(Stored data entries)

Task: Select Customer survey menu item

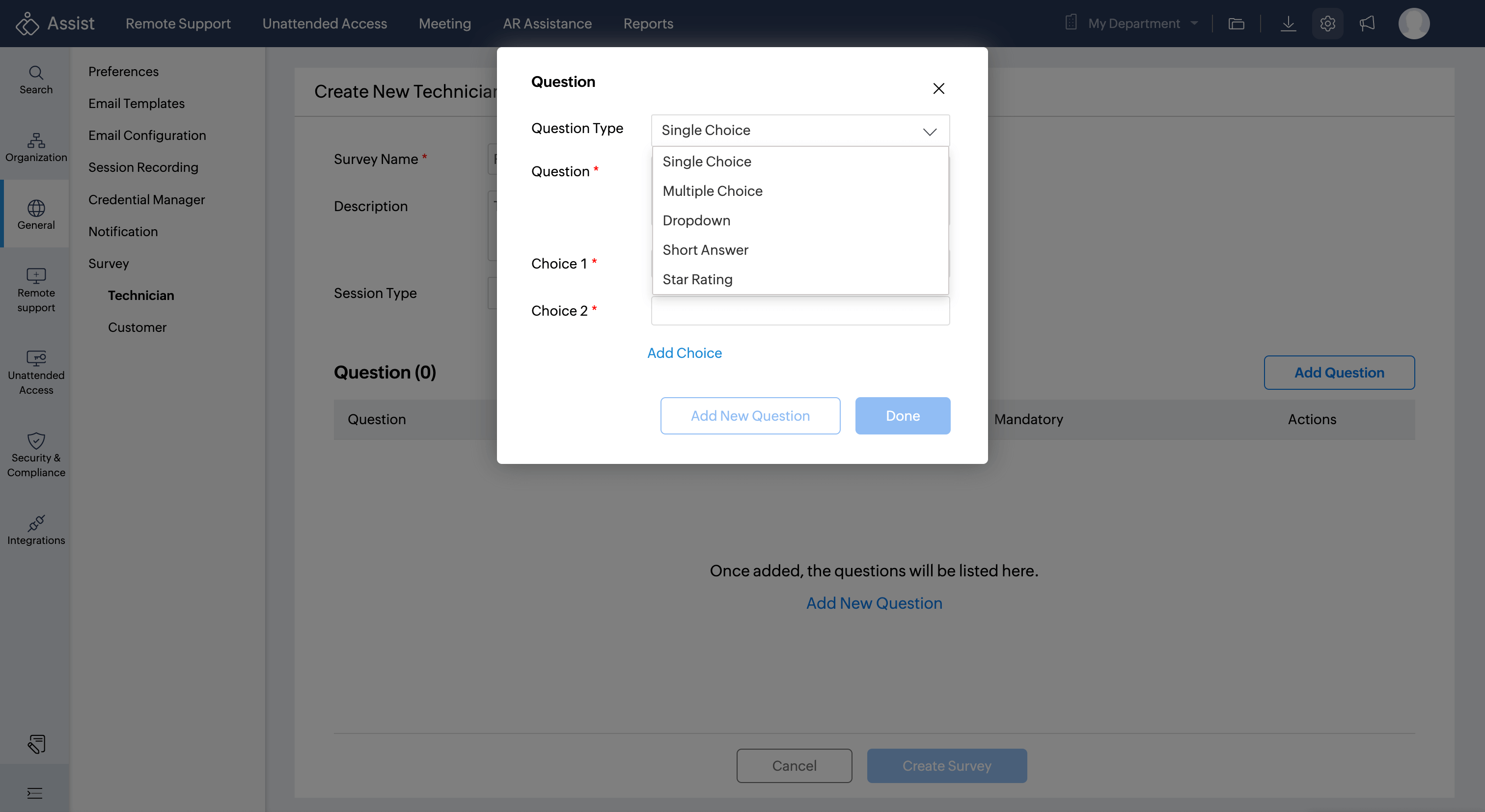Action: pos(137,327)
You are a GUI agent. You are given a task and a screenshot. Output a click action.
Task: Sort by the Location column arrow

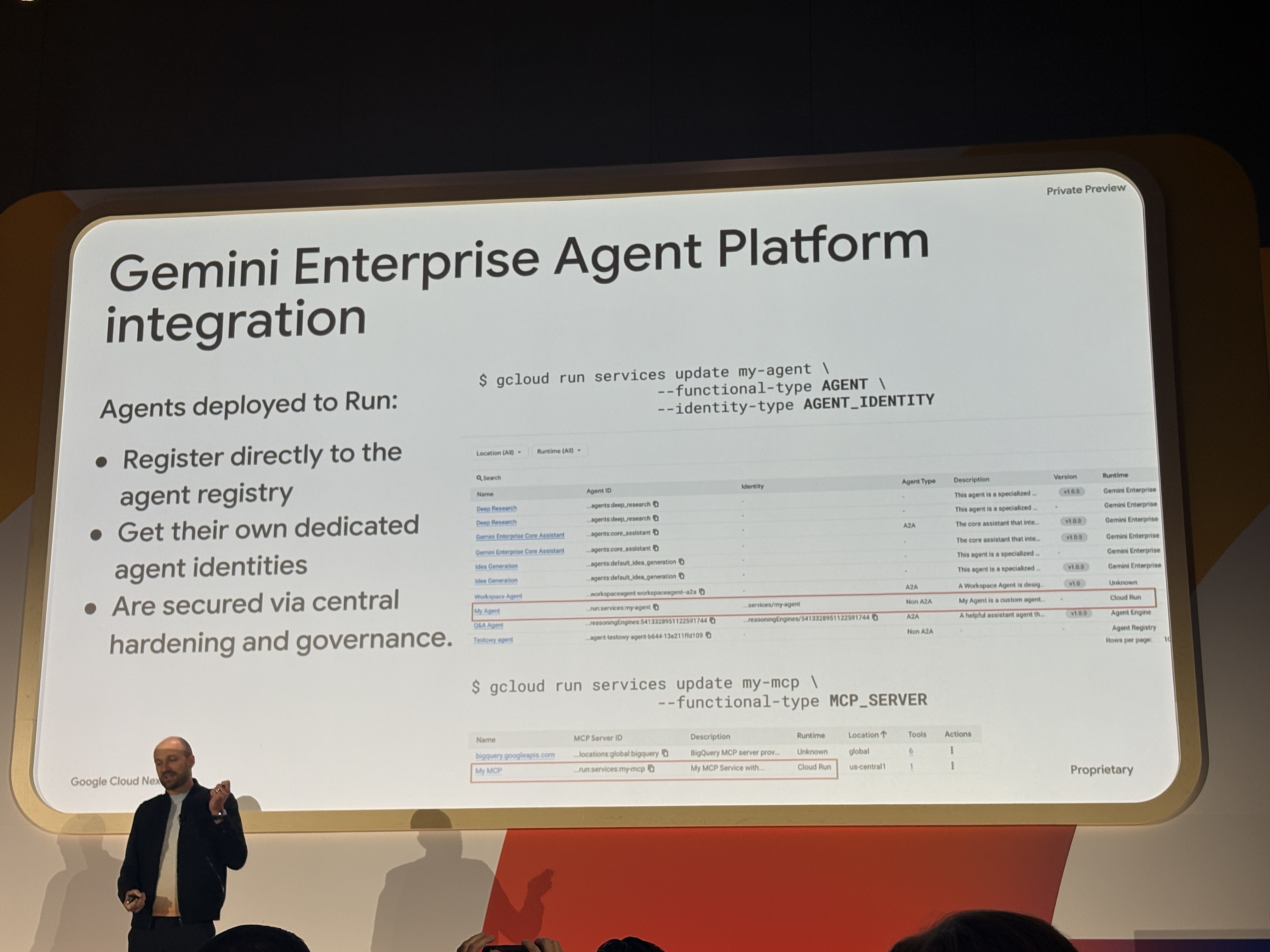(884, 734)
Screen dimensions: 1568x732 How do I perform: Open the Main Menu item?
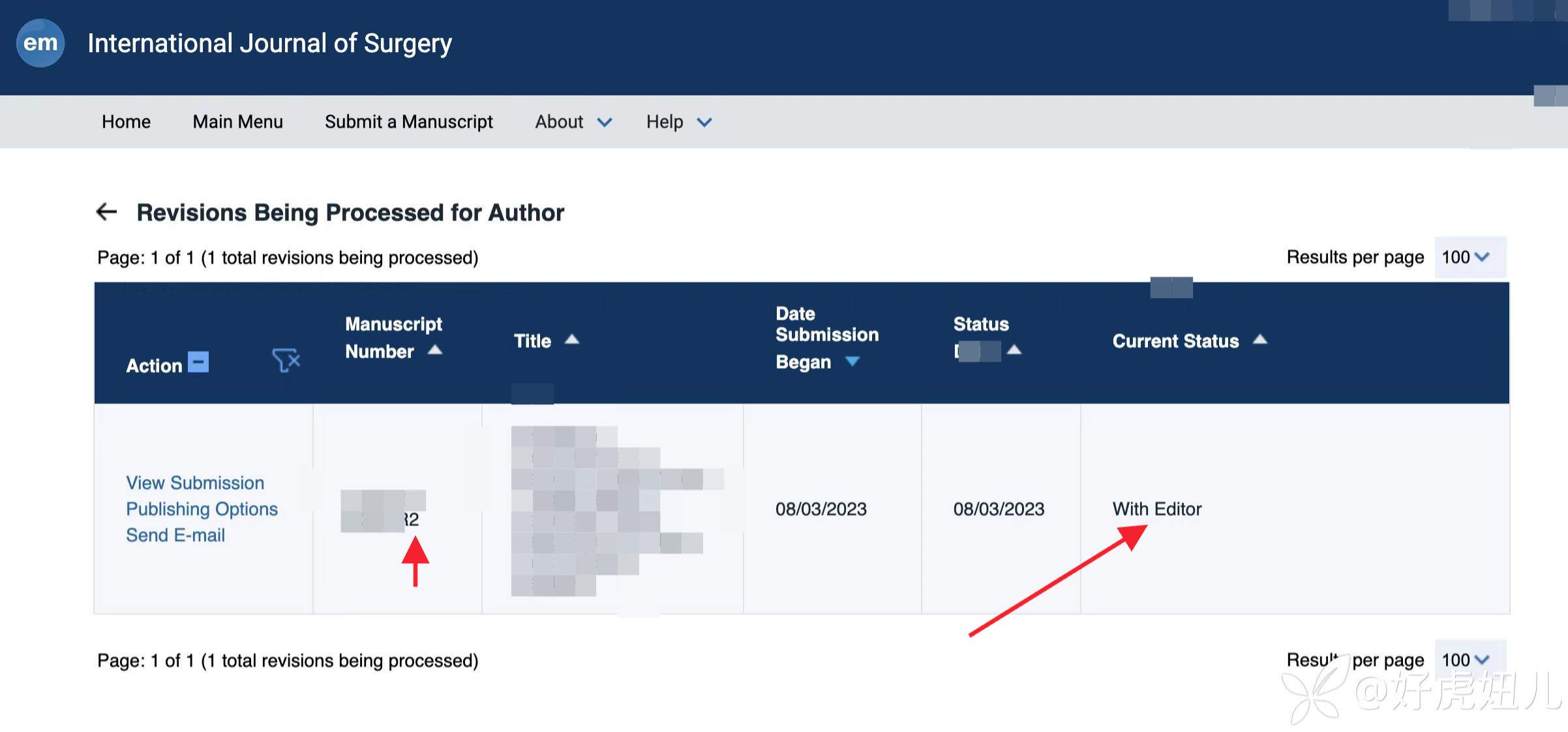237,122
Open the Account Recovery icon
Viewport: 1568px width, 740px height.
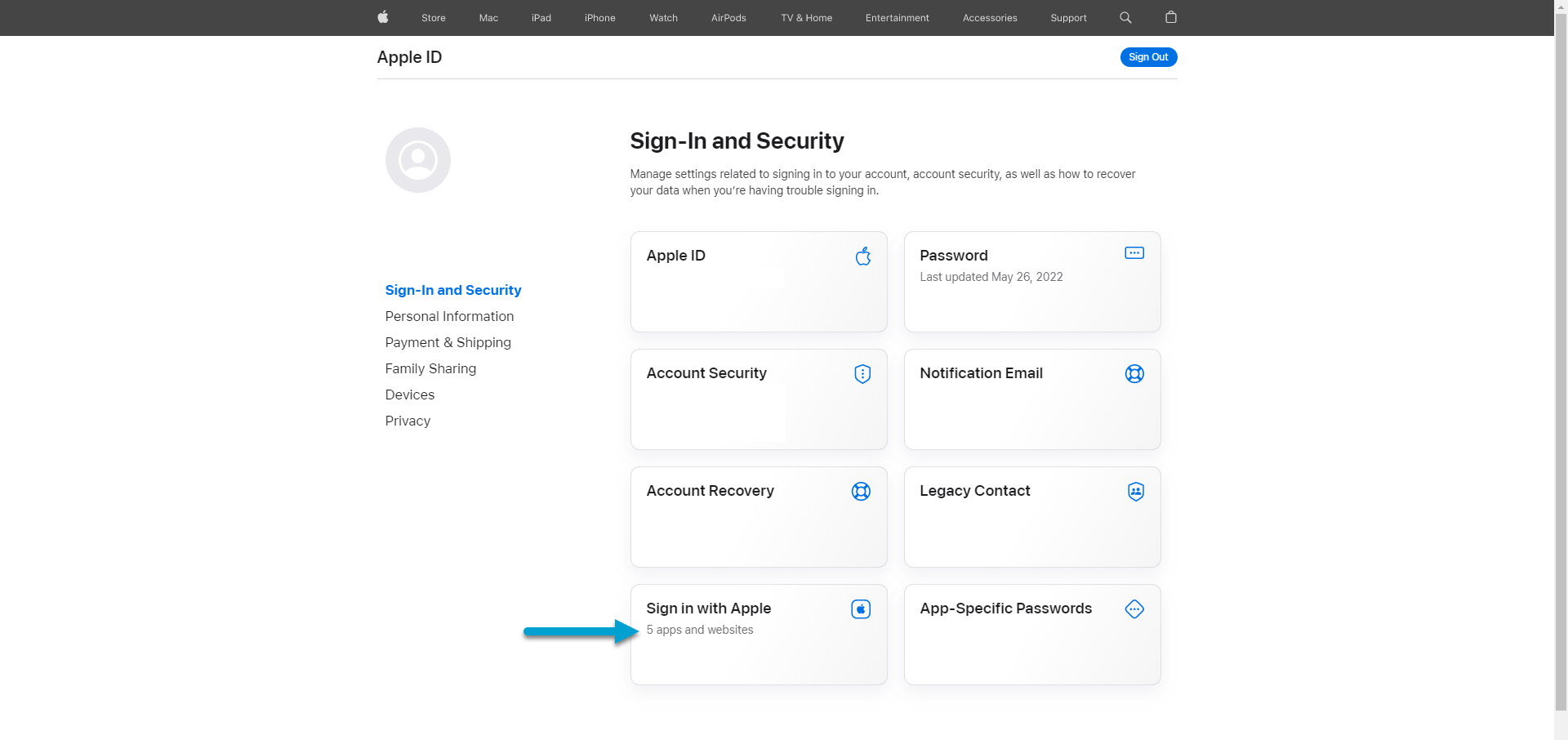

**TASK DIRECTIONS:** Your answer must be an exact copy of every entry, with the pictures left out.

**SOLUTION FOR THIS PROBLEM:**
Task: Select Customer survey menu item

Action: pos(137,327)
You are a GUI agent. You are given a task and a screenshot. Output a click action.
Task: Sort by the Location column arrow

(884, 734)
Screen dimensions: 1568x732 How do I perform: Open the Main Menu item?
237,122
Open the Account Recovery icon
Viewport: 1568px width, 740px height.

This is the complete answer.